**Page and screen pointing data**:
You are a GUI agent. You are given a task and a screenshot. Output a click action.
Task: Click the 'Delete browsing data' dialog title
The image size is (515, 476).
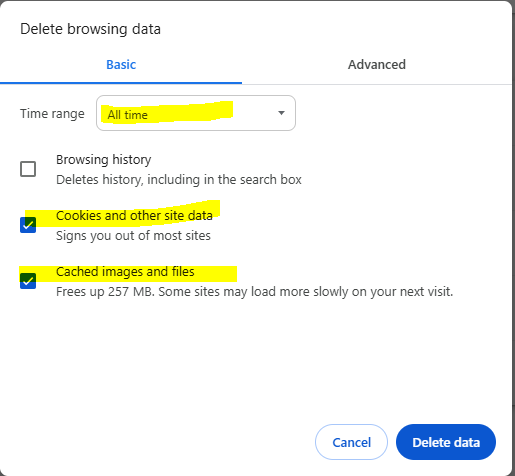(x=90, y=29)
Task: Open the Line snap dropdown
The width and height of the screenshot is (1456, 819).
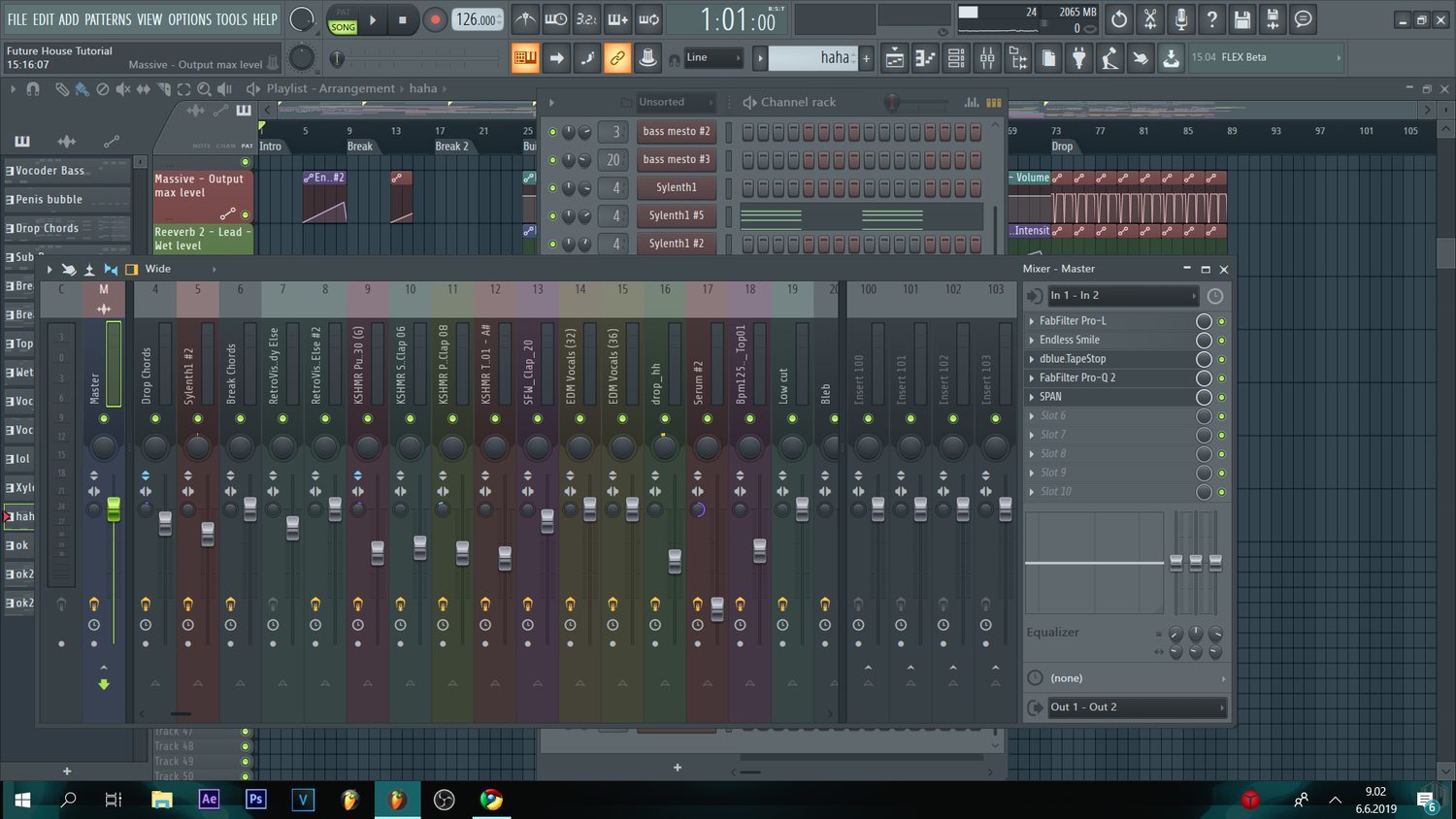Action: click(x=711, y=57)
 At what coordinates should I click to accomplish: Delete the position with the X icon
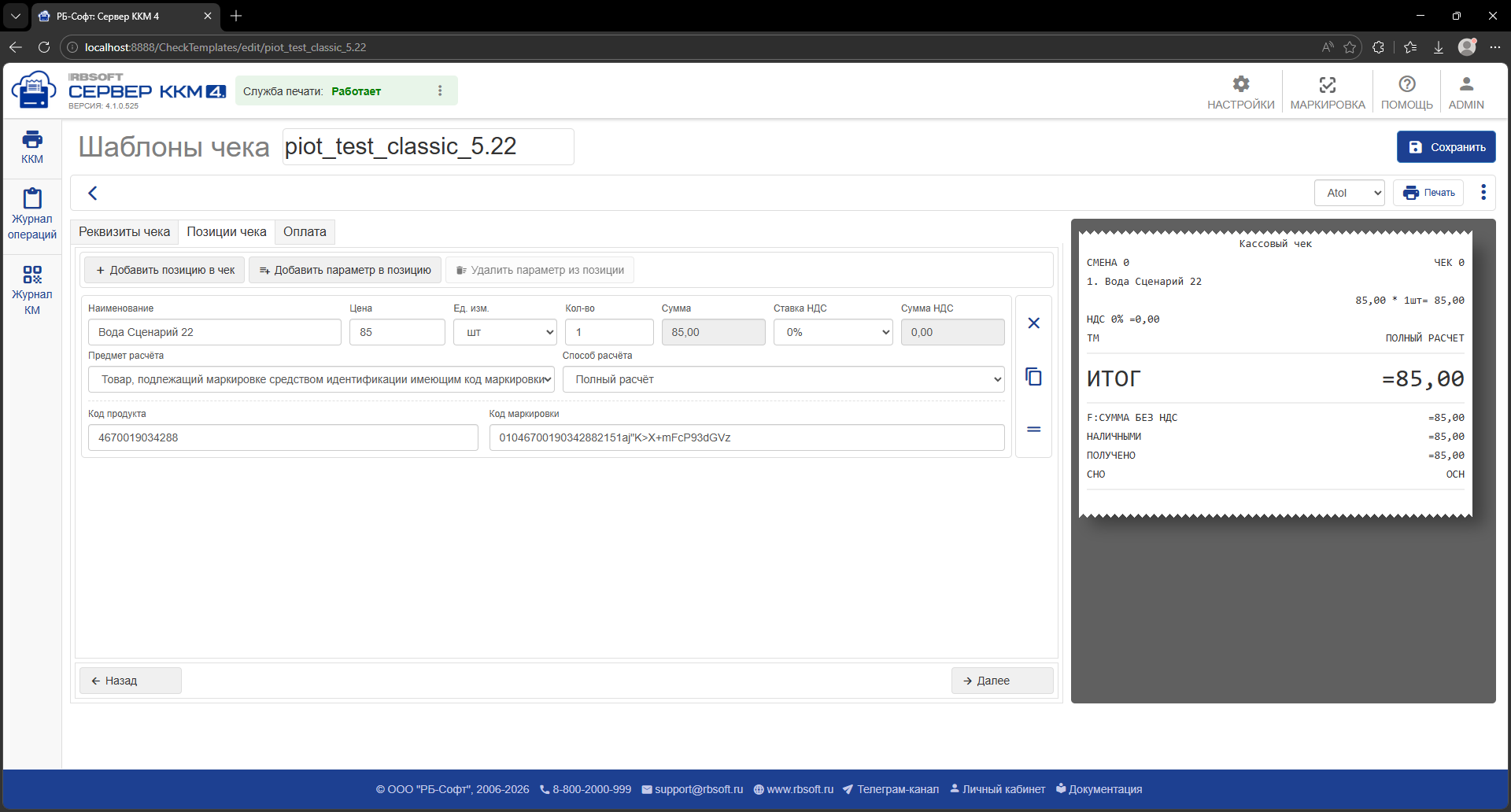pos(1034,323)
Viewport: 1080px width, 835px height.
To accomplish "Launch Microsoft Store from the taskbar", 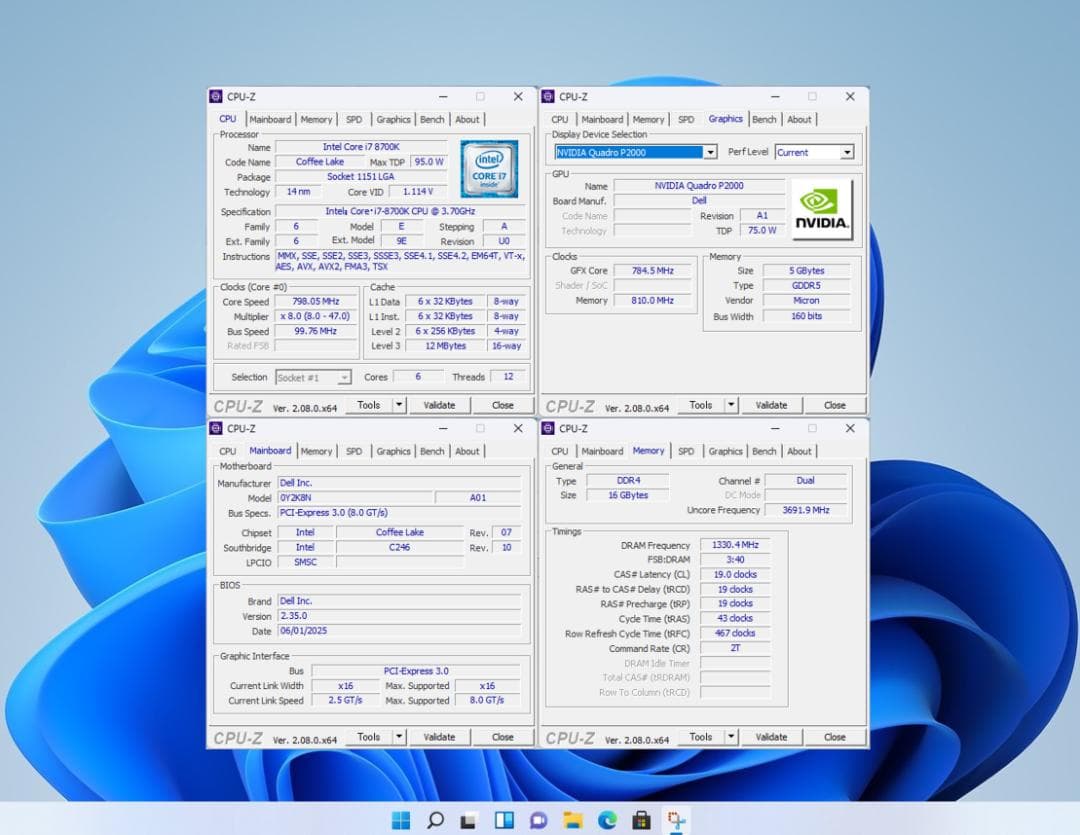I will 641,820.
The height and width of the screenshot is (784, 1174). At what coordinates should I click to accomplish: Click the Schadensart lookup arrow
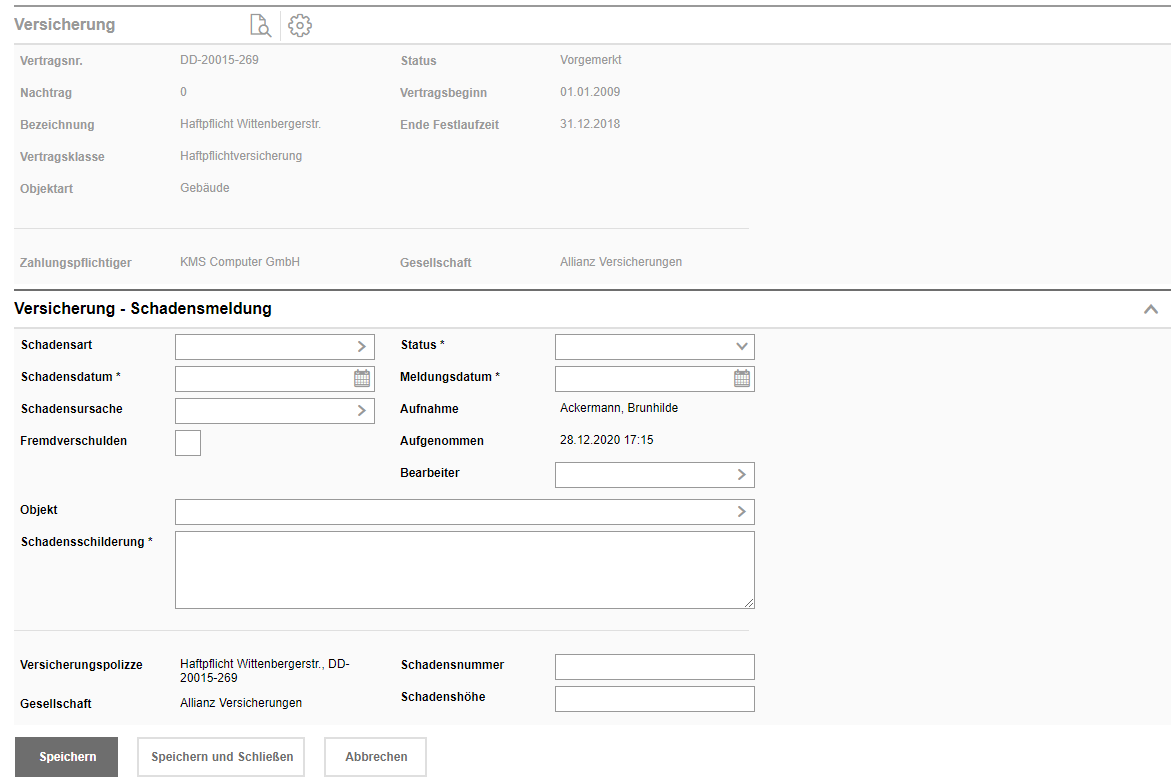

**PROBLEM TO SOLVE**: Copy the material word for word, starting at its first line and ending with the line that contains "pos(1034,323)". Leave out the pictures.

**EXERCISE SOLUTION**:
You are a GUI agent. You are given a task and a screenshot. Output a click action.
Task: Click the 'Delete browsing data' dialog title
The image size is (515, 476).
(x=90, y=29)
Task: Open the Line snap dropdown
The width and height of the screenshot is (1456, 819).
Action: click(x=711, y=57)
 At what coordinates should I click to accomplish: Delete the position with the X icon
pos(1034,323)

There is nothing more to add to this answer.